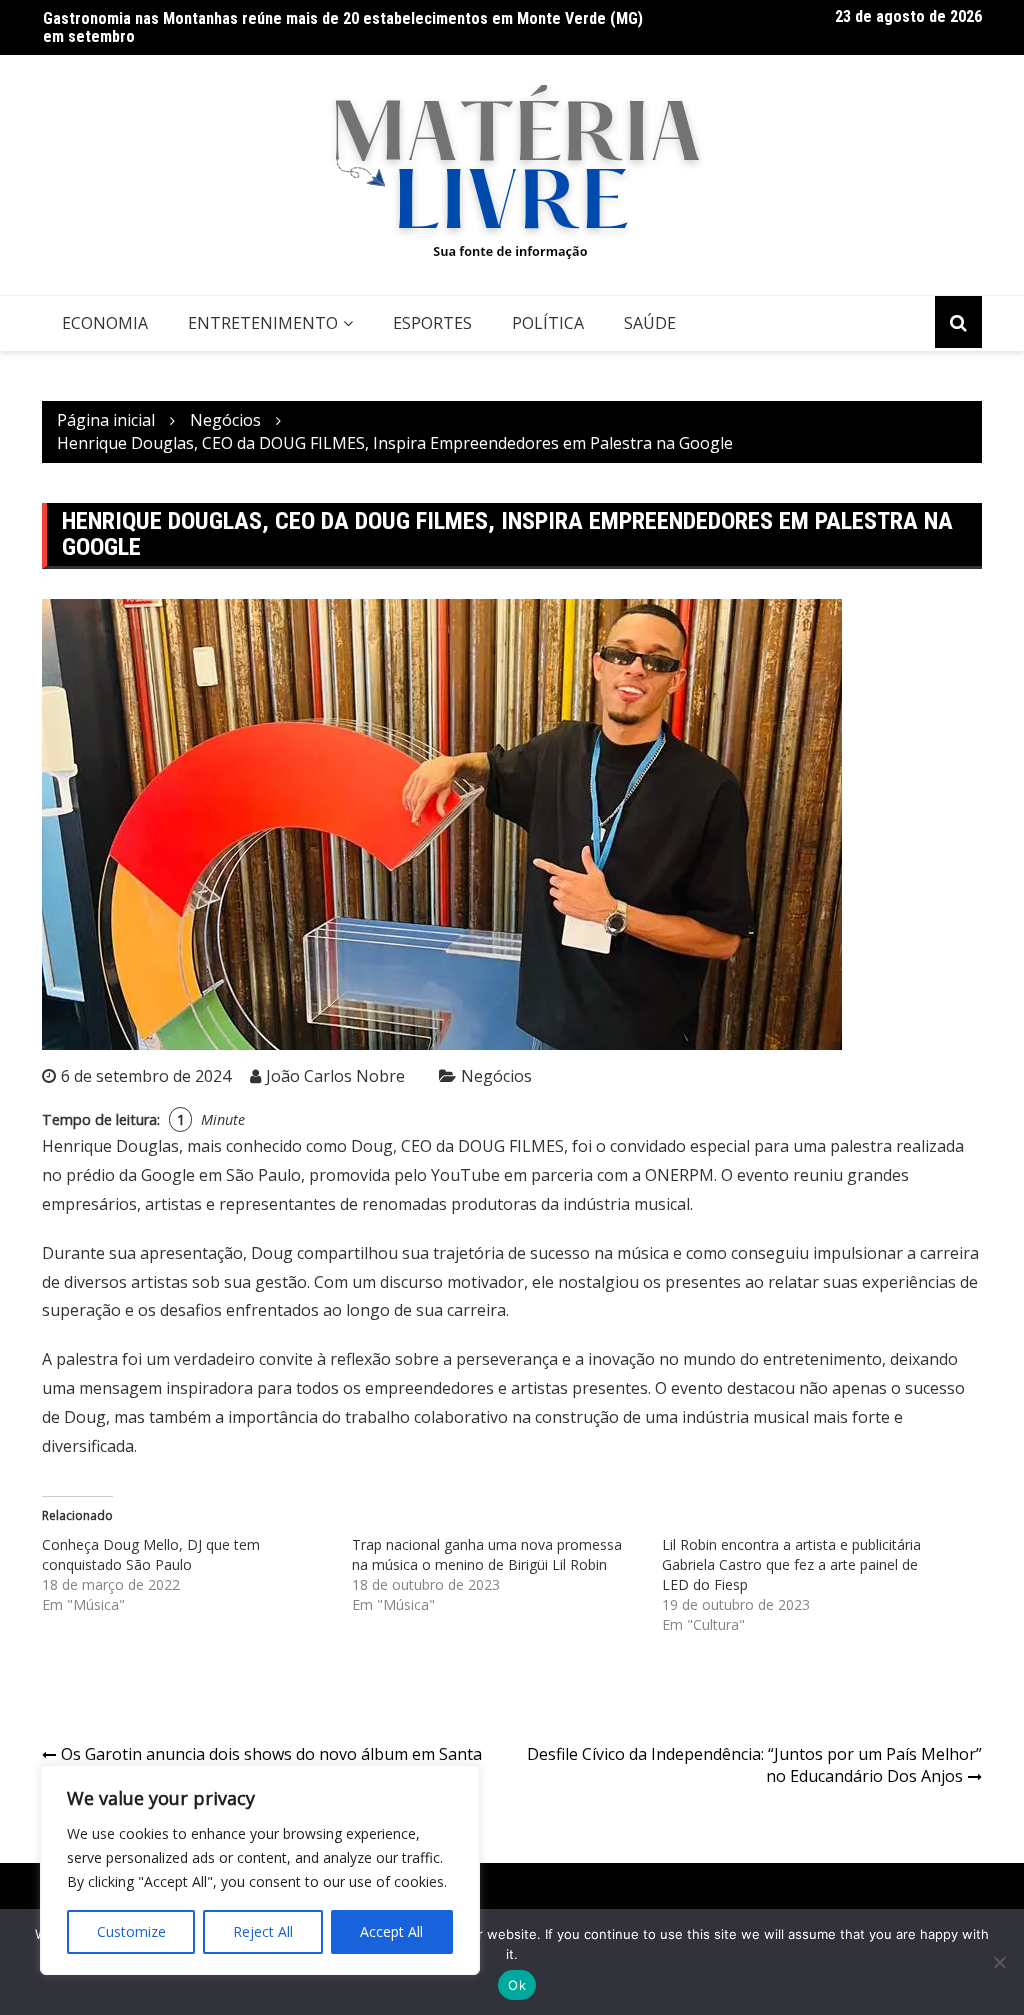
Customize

---

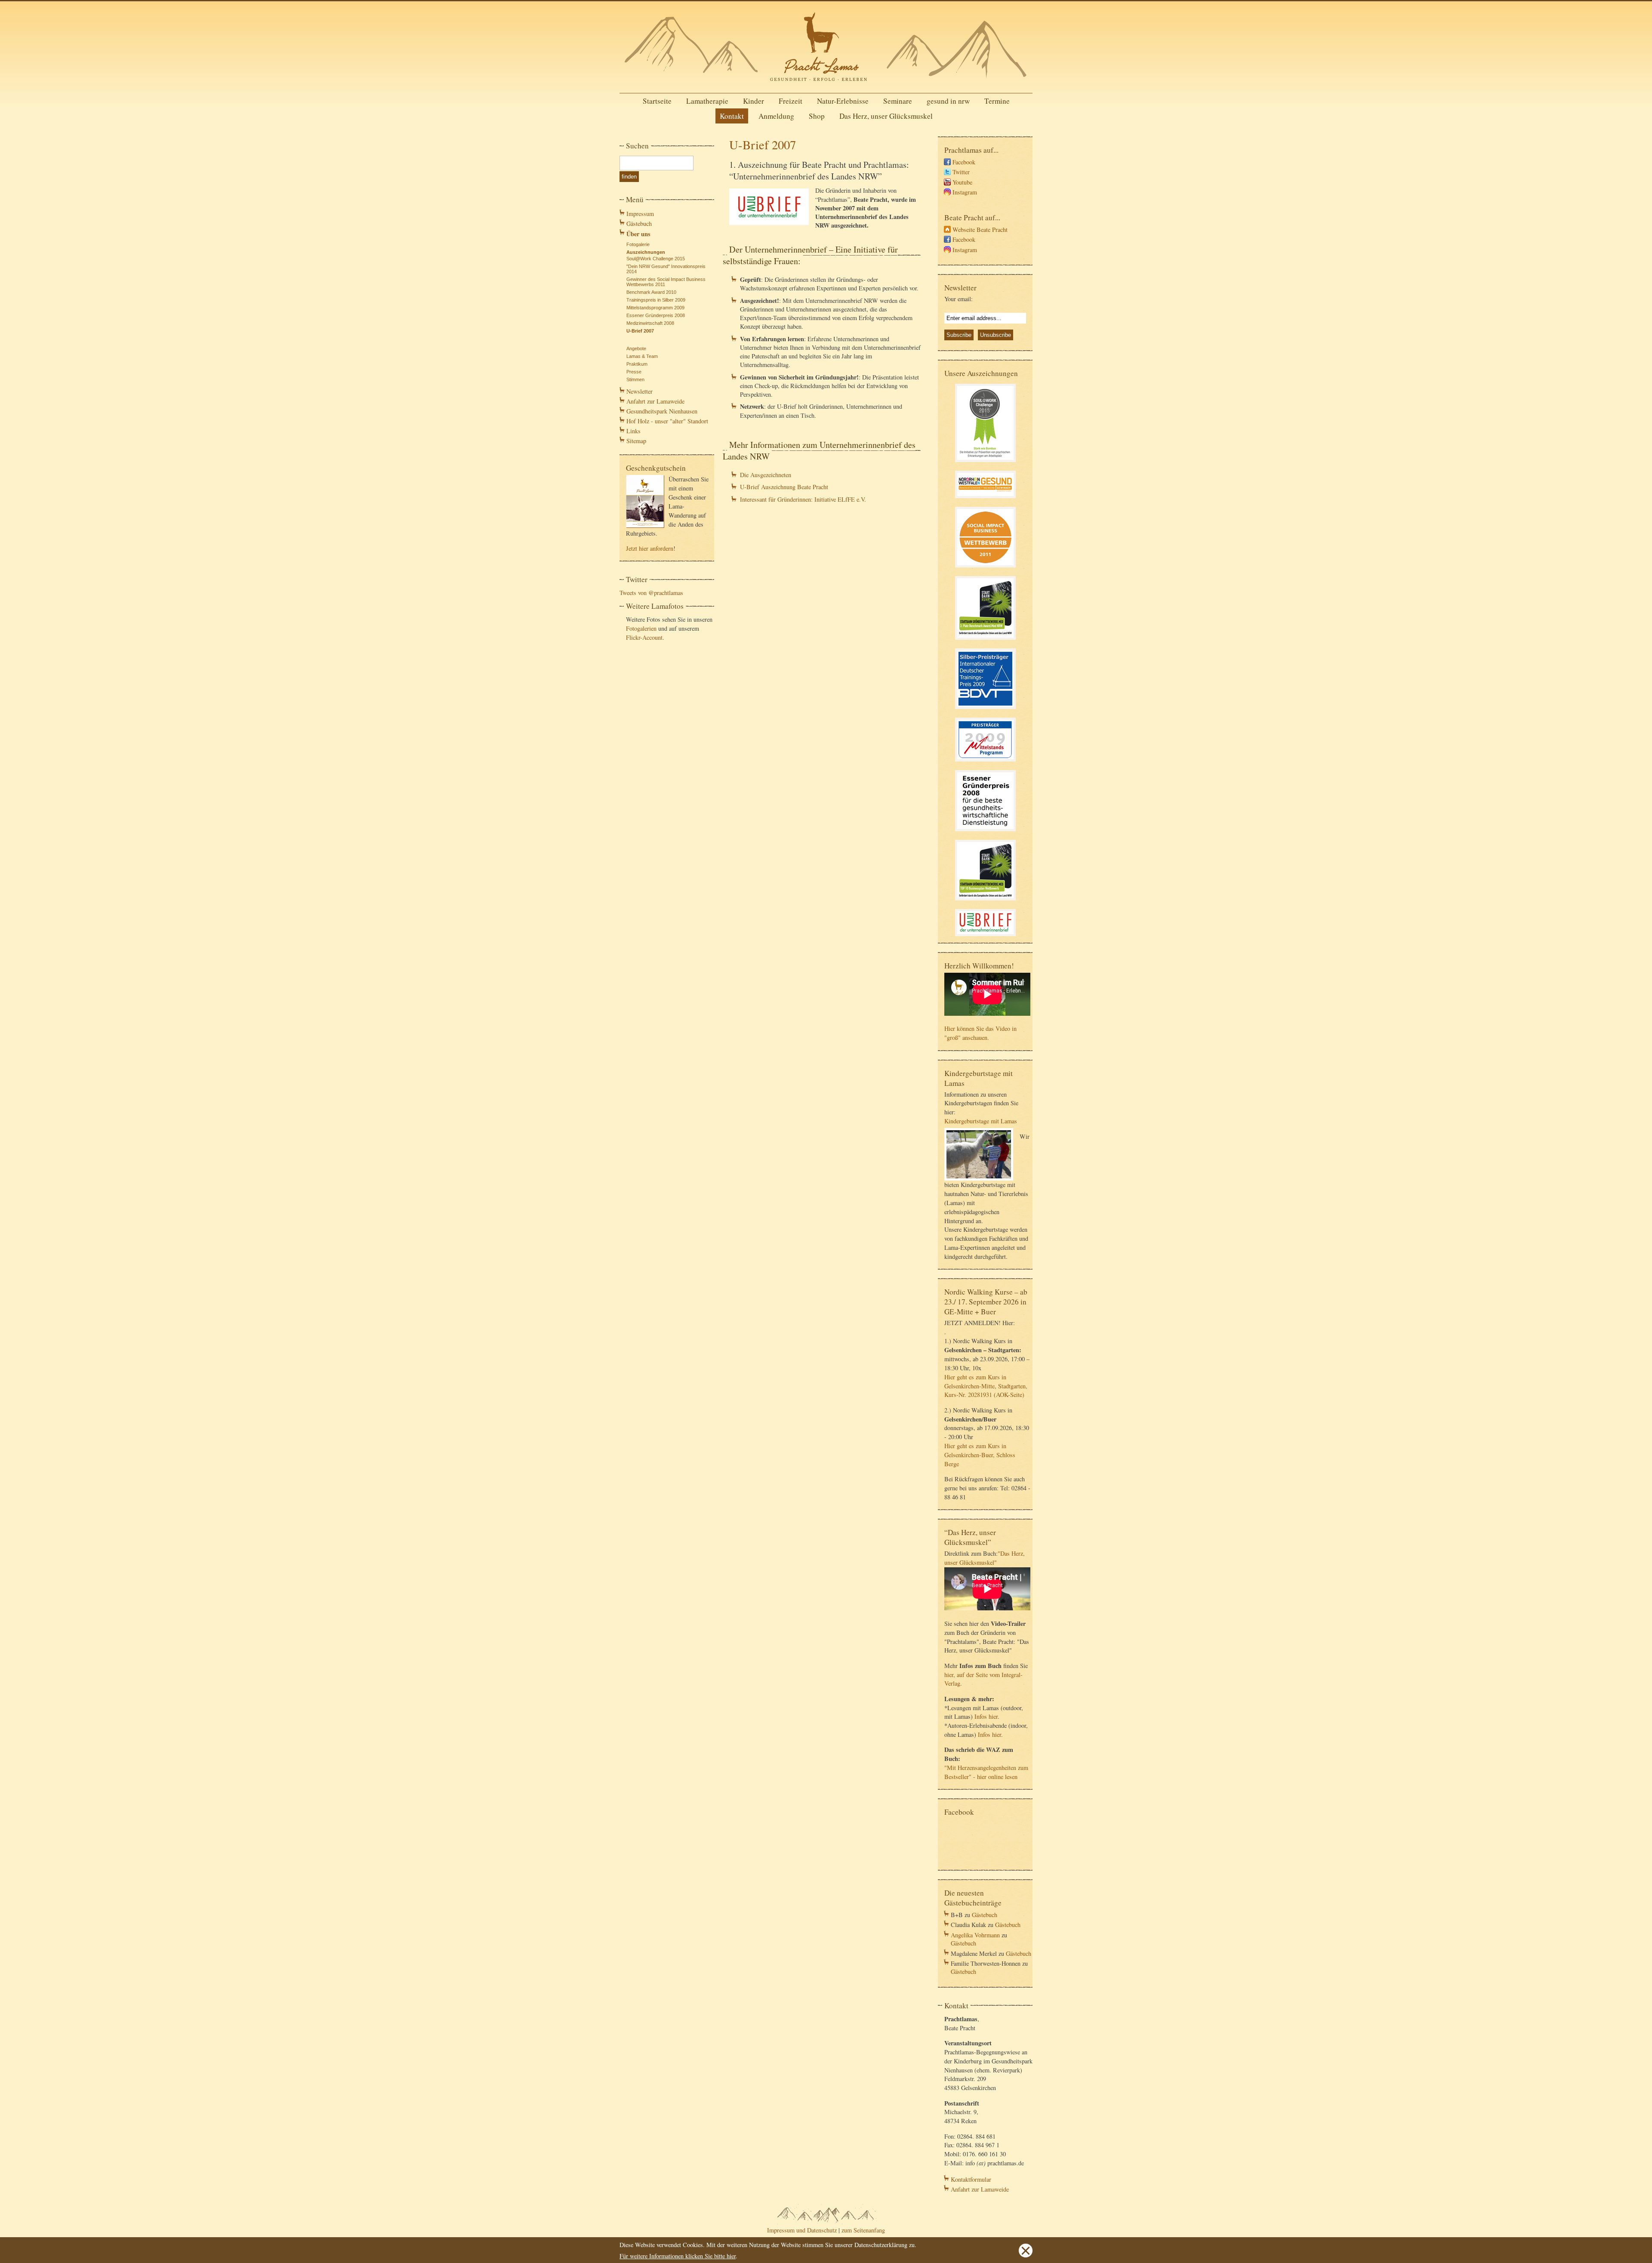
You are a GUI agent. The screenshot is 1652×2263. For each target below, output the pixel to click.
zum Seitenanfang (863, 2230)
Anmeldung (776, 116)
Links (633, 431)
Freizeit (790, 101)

| PROBLEM TO SOLVE |
Would you retype the lines above from the one with "You are a GUI" down to the one with "Freizeit (790, 101)", word for word, both ends included and no other lines?

| EXERCISE RESPONSE |
You are a GUI agent. The screenshot is 1652×2263. For each target below, output the pixel to click.
zum Seitenanfang (863, 2230)
Anmeldung (776, 116)
Links (633, 431)
Freizeit (790, 101)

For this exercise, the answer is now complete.